The Pisac market is truly a spectacle, especially if you head there on a Sunday when everyone – seriously, everyone – is out and about selling something. It is without a doubt the best place to get souvenirs, and at cheaper prices than in Cusco.
This sprawling multi-use ruin is one of the main tourist attractions in Cusco. It was used for military and religious purposes, and while the ruins are large, only about 20% of it is left for us to see today. Unfortunately, most of the structure was destroyed by the Spanish during the conquest, but what remains is more than worth the price of admission.

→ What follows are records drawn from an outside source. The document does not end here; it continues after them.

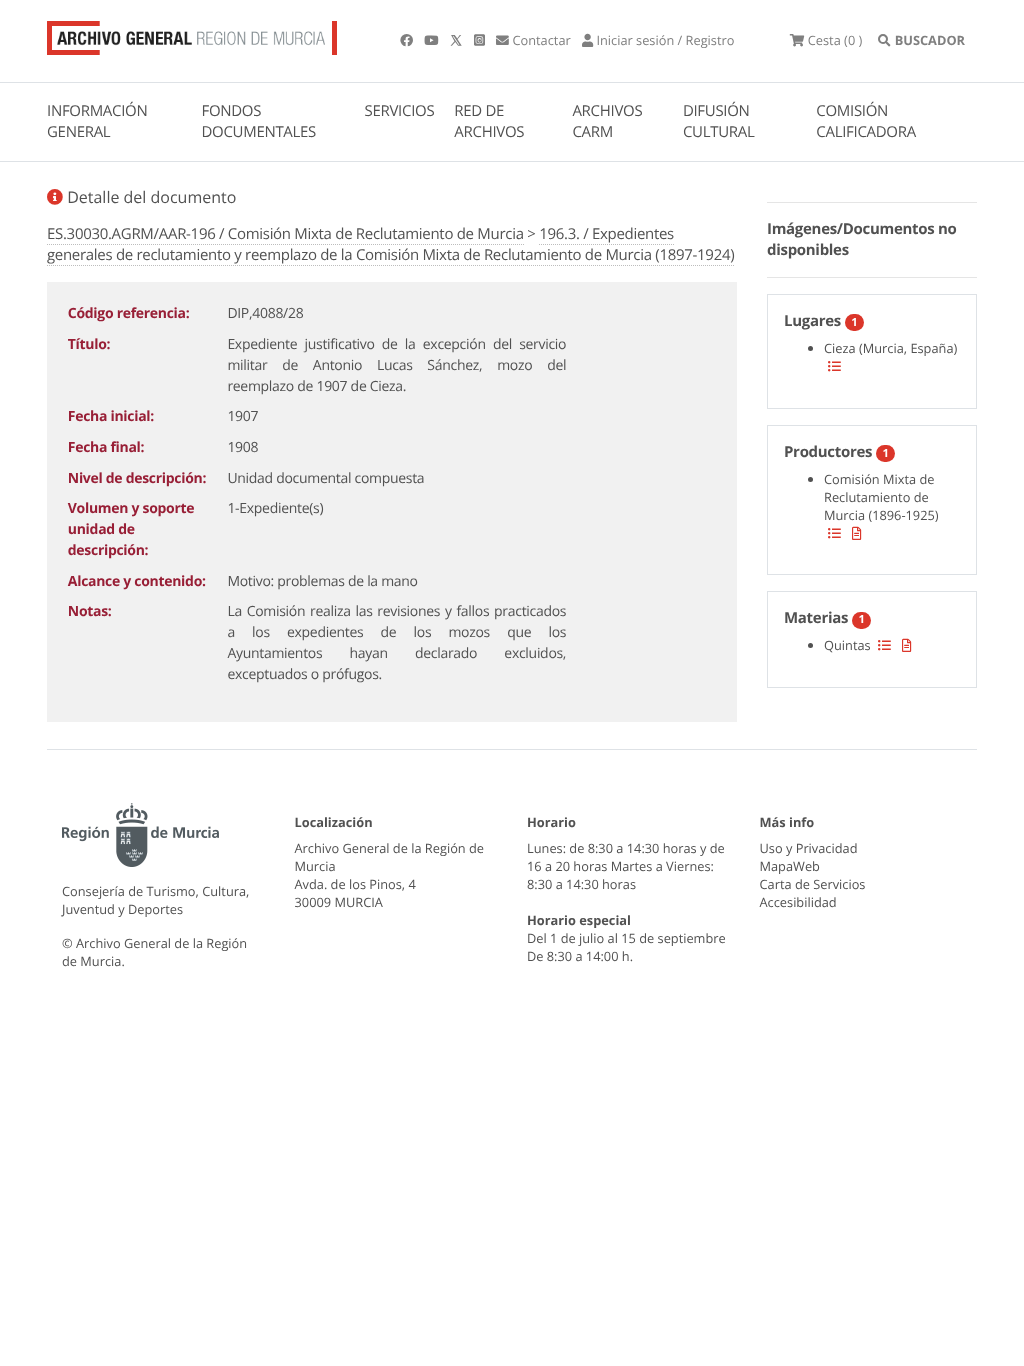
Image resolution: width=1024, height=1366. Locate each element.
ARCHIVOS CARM (607, 121)
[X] (458, 40)
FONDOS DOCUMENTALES (258, 121)
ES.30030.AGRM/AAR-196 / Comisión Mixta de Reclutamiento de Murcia (285, 234)
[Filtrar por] (834, 366)
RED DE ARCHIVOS (489, 121)
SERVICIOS (400, 111)
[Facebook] (408, 40)
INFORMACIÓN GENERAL (97, 121)
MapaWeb (790, 866)
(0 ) (835, 40)
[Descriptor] (857, 533)
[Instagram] (481, 40)
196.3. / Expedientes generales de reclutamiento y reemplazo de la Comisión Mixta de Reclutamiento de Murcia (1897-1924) (390, 244)
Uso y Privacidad (809, 848)
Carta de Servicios (813, 884)
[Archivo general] (192, 34)
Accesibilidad (798, 902)
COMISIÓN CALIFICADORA (866, 121)
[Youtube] (432, 40)
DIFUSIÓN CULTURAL (719, 121)
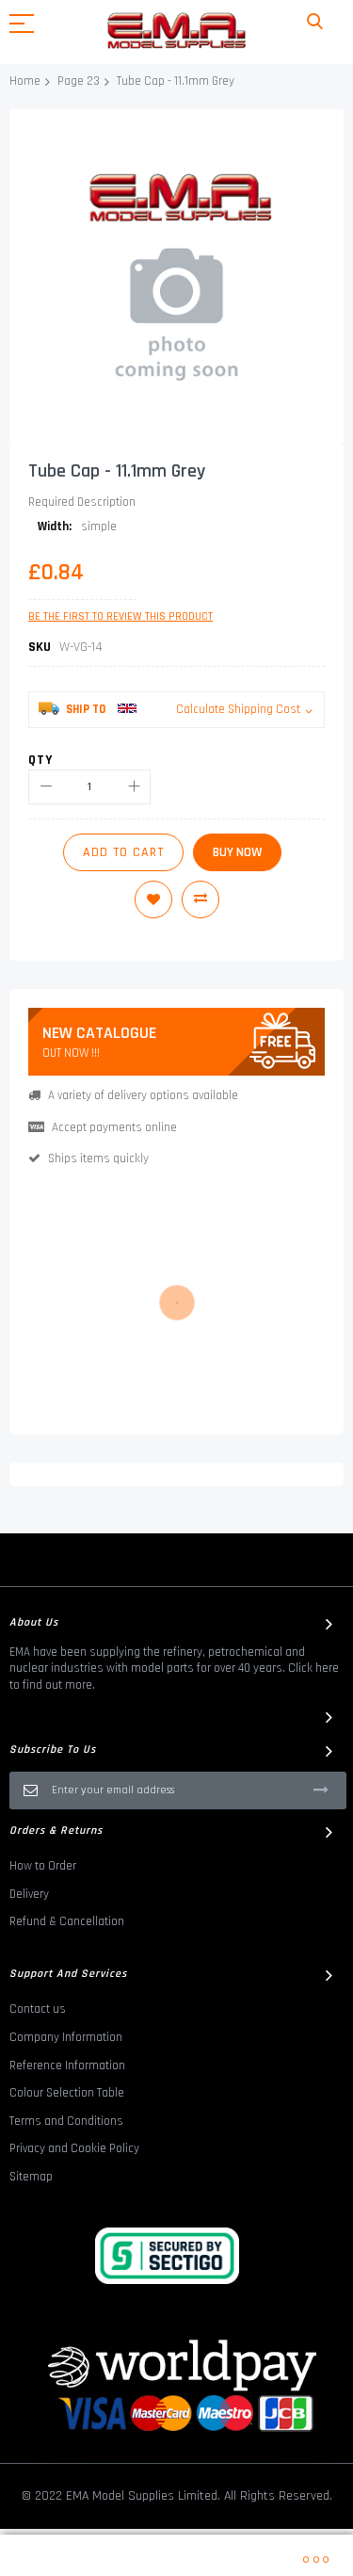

In Quechua, Q’enqo means ‘labyrinth’ or ‘zig-zag,’ which makes sense as you wind your way through the small, zig-zagging tunnels of the ruin, made out of carved rock. People are not entirely sure what the purpose of the temple was, but one thing is for certain is that many offerings took place there. Down inside the bowels of the structure is an altar, where archeologists have found llama and alpaca bones. The original function of the ruin remains a mystery today.
El Balcon del Diablo
El Balcon is a ledge that overlooks a river with a cave below. Once you check out the view, hike down to explore the cave. Located about a 30-minute walk away from Sacsaywaman, you can take the hike to El Balcon before returning to Sacaywaman. If you want to make it more challenging, you can begin the hike from a different location, up the road from the white Christ statue, which will make it a full-day adventure. You can also rent horses to take you to the cave.
Ruins in Pisac
The Inca fortress sits atop a hill that overlooks all of Pisac, giving you the best views of the city and a (usually) empty view of the ruins. You can hike from Pisac to the top (it will take you about two hours) or take a short taxi ride. The site also has agricultural terraces that go from the south to the east side of the mountain.
Salinas just might be the most beautiful site in all of the Cusco area. Salinas is a collection of thousands of salt flats that the Incas used to gather salt, and which are still operational today. A hot spring at the top brings heavily salinated water to gather in ponds, where the salt is then collected. The overall effect of seeing the salt flats is astounding.